::: DATA EXTRACT :::

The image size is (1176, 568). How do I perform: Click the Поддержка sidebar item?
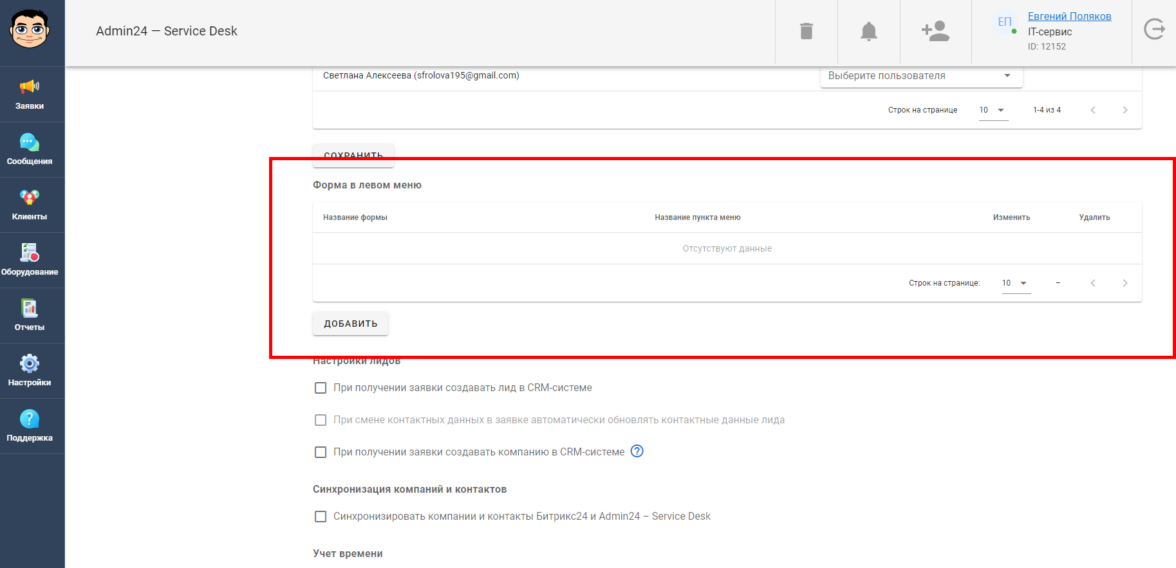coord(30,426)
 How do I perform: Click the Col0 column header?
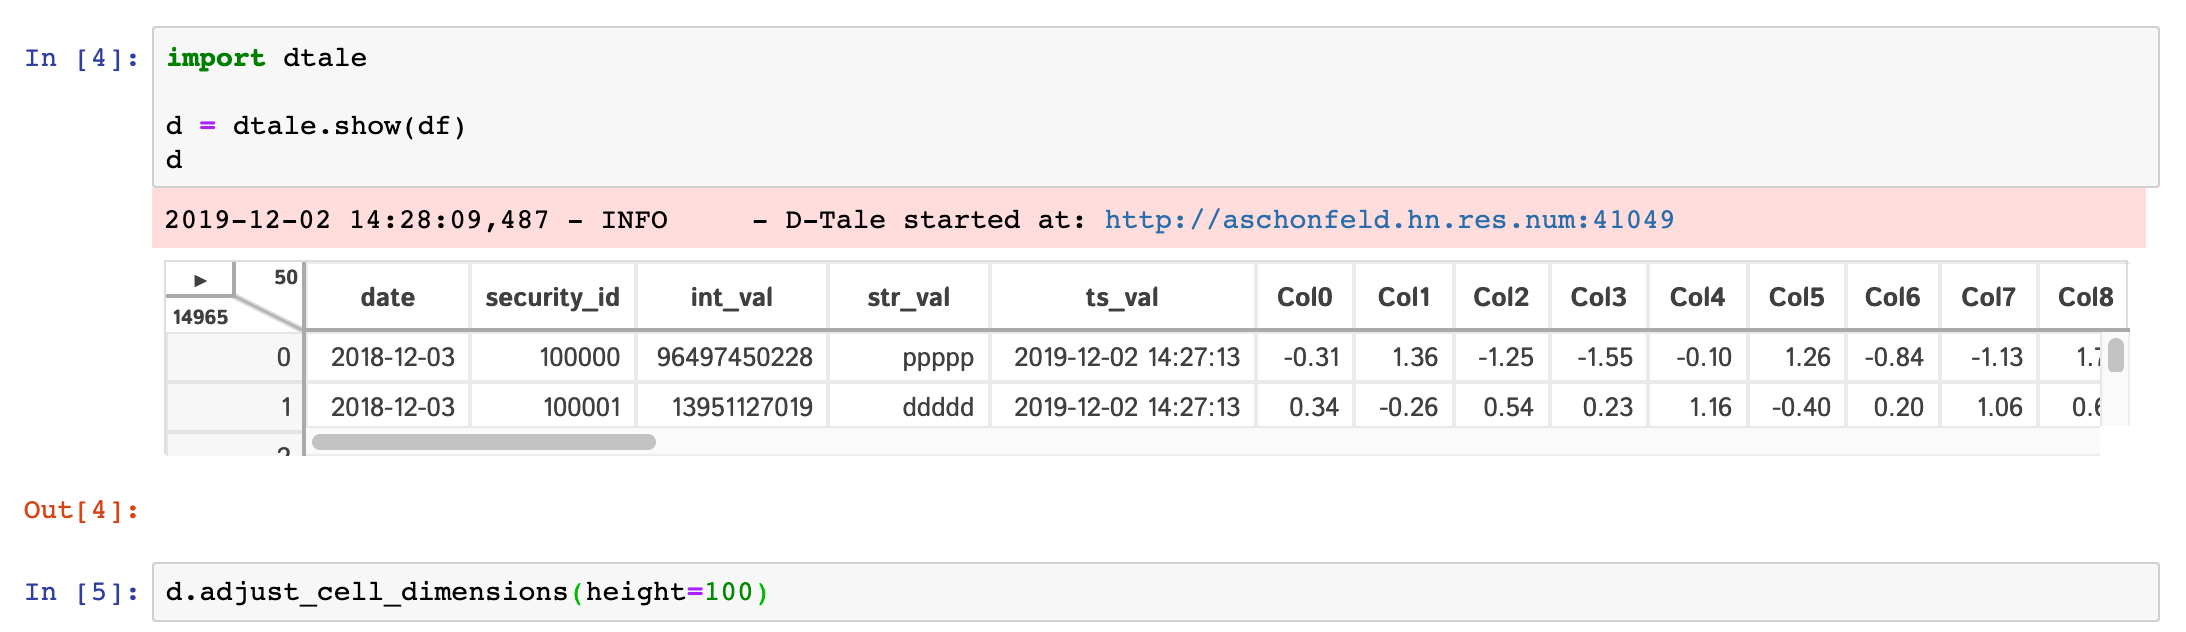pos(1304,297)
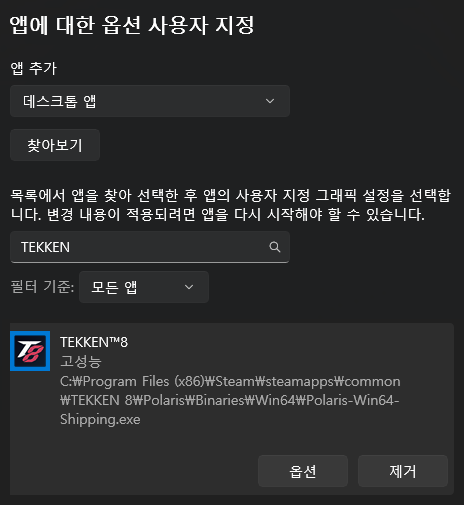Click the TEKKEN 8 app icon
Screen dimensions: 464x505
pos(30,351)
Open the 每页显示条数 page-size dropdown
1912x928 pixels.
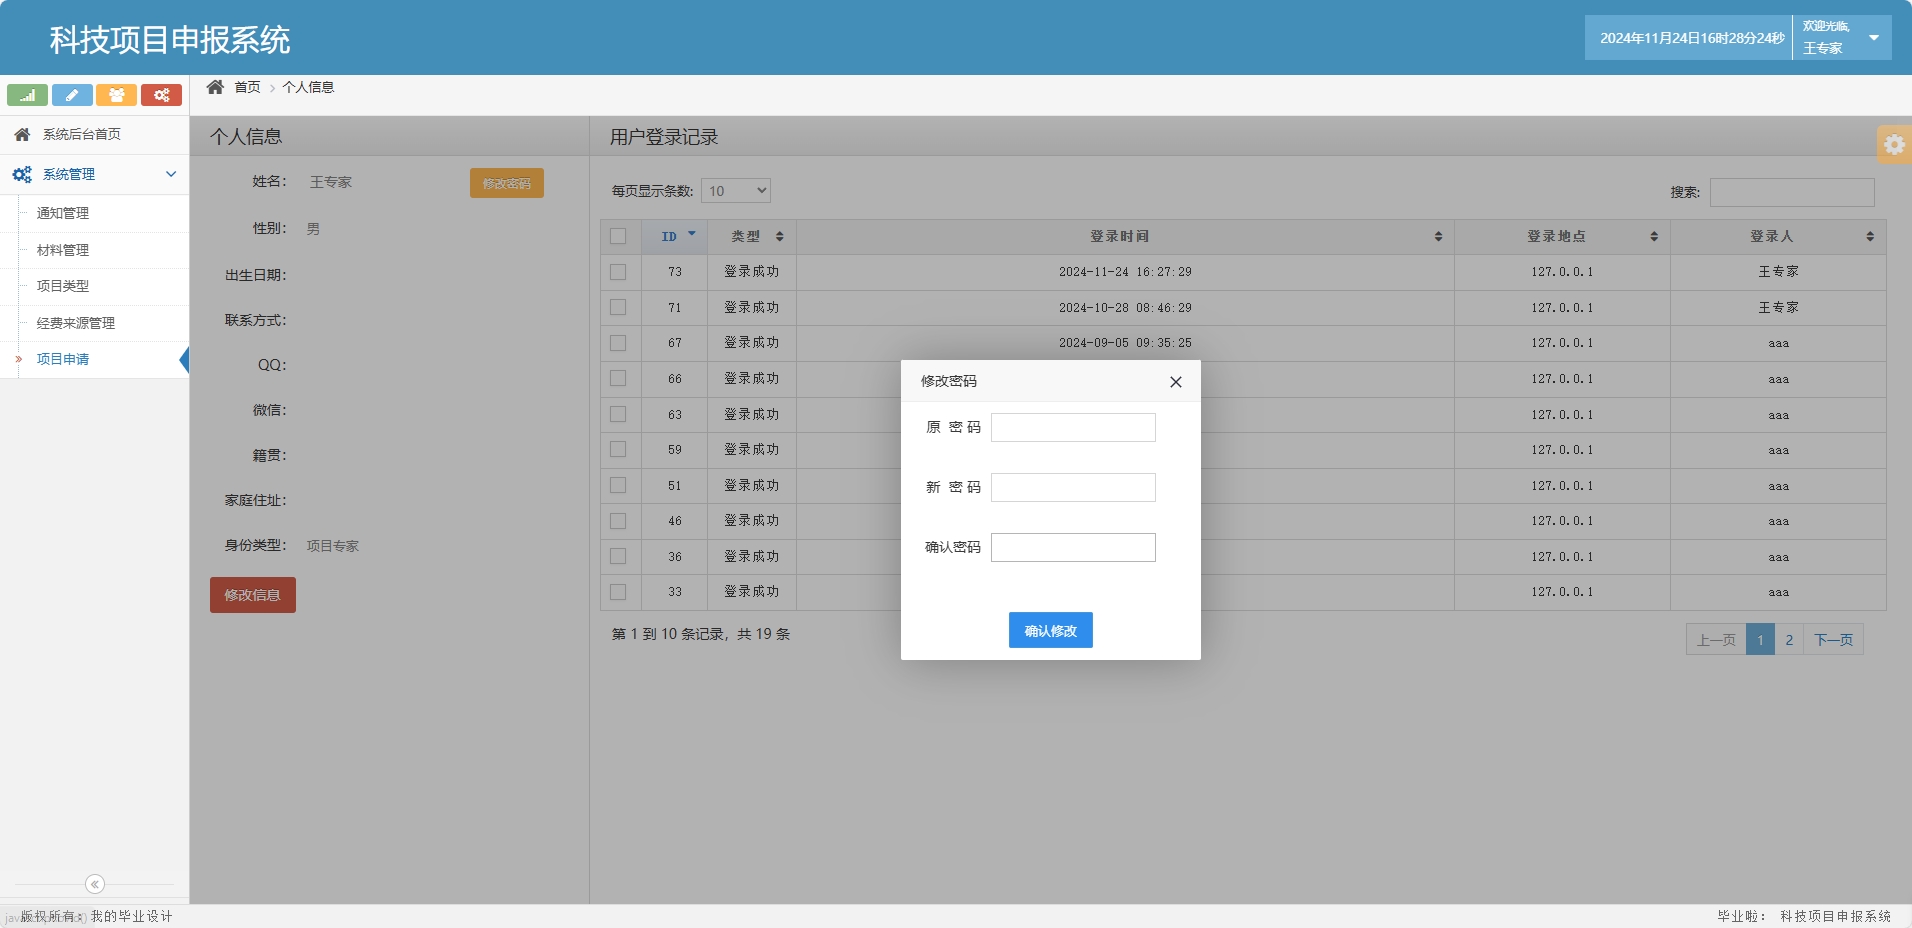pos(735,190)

:::

» INSTRUCTIONS FOR THE TASK: Retype every line of the entries above word for word, omitting the pictures.

» OUTPUT OF THE TASK:
The image size is (1176, 568). How do I perform: Click the Поддержка sidebar item?
coord(30,426)
 How do I perform: Click the Col0 column header?
pos(1304,297)
Click the TEKKEN 8 app icon
Screen dimensions: 464x505
pos(30,351)
Open the 每页显示条数 page-size dropdown
1912x928 pixels.
pos(735,190)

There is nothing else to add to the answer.